[Dataset extract]
>>>
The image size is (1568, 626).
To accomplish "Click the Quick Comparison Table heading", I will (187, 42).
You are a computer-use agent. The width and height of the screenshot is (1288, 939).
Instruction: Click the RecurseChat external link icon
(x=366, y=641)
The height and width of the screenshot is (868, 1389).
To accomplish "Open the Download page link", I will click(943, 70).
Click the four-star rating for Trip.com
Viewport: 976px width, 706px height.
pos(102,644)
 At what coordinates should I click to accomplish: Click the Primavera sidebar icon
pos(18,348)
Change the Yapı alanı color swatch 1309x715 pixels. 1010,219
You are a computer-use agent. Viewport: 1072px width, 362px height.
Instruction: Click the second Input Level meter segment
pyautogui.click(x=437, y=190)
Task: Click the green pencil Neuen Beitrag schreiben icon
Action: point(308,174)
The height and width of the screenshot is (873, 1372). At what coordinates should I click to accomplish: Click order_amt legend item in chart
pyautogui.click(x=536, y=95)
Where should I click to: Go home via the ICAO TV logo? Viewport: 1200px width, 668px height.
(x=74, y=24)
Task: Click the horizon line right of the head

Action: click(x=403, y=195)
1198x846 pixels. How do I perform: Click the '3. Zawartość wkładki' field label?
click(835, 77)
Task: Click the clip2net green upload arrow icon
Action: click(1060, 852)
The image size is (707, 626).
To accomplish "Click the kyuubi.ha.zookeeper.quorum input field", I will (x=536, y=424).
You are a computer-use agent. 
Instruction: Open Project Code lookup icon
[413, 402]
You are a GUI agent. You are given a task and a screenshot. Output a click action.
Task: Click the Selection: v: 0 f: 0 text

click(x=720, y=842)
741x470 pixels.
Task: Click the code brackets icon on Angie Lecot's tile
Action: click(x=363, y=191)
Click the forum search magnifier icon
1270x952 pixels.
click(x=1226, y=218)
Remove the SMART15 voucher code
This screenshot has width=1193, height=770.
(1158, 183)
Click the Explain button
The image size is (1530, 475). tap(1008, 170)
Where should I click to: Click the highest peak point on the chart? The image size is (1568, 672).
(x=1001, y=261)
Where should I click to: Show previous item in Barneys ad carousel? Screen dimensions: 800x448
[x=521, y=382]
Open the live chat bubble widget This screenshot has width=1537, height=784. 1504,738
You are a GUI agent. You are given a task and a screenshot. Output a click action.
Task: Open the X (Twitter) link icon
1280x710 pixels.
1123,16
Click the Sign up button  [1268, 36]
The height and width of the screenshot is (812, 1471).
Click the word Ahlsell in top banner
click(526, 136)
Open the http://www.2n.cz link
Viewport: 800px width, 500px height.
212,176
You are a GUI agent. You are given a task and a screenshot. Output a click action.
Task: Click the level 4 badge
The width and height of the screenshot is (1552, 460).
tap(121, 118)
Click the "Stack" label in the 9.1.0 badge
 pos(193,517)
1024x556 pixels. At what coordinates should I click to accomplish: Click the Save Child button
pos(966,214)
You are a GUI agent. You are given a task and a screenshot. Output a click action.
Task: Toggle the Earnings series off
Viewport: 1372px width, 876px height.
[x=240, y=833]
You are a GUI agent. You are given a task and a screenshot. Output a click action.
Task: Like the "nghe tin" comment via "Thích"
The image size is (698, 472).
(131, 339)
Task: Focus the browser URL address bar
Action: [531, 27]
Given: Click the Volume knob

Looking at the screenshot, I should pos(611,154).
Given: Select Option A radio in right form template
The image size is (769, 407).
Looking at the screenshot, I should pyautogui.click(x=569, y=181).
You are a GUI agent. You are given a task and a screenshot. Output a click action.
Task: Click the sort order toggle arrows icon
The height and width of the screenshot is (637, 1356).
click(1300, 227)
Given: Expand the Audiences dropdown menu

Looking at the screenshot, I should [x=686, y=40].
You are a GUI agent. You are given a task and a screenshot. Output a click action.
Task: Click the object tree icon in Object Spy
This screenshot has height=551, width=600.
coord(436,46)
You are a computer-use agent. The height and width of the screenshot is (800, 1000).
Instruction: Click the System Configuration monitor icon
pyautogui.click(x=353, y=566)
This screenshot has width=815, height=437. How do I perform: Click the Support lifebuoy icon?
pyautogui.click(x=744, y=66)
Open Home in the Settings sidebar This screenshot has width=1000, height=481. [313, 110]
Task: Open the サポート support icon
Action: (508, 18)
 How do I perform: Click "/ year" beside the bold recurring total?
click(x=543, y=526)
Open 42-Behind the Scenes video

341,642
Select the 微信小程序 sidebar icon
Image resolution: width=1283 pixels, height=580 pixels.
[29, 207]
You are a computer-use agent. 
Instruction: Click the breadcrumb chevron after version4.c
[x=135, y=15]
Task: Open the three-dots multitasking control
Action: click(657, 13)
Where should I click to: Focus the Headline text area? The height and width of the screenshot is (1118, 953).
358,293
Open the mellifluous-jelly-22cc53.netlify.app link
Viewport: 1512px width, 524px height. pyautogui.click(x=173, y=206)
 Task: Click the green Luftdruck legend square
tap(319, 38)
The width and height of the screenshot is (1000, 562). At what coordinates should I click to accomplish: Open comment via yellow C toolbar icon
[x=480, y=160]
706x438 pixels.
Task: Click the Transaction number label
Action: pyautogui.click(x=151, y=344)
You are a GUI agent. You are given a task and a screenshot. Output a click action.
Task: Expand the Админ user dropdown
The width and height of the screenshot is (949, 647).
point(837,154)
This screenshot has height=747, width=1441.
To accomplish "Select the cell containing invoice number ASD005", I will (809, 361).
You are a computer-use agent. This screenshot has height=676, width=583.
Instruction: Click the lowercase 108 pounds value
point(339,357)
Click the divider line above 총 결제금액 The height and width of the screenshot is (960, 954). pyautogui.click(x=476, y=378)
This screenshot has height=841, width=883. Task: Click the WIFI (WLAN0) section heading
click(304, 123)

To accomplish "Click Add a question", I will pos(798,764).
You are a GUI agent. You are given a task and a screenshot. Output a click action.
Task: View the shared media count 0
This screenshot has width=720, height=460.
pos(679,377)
<<<
[Requirements] Set out the lines of the records above, from the line with "Change the Yapı" to the line with "pyautogui.click(x=536, y=95)", as a Markdown table with the columns Row and Text, numbering each line and omitting any blank lines.

[Task result]
| Row | Text |
|---|---|
| 1 | Change the Yapı alanı color swatch 1309x715 pixels. 1010,219 |
| 2 | You are a computer-use agent. Viewport: 1072px width, 362px height. |
| 3 | Instruction: Click the second Input Level meter segment |
| 4 | pyautogui.click(x=437, y=190) |
| 5 | Task: Click the green pencil Neuen Beitrag schreiben icon |
| 6 | Action: point(308,174) |
| 7 | The height and width of the screenshot is (873, 1372). At what coordinates should I click to accomplish: Click order_amt legend item in chart |
| 8 | pyautogui.click(x=536, y=95) |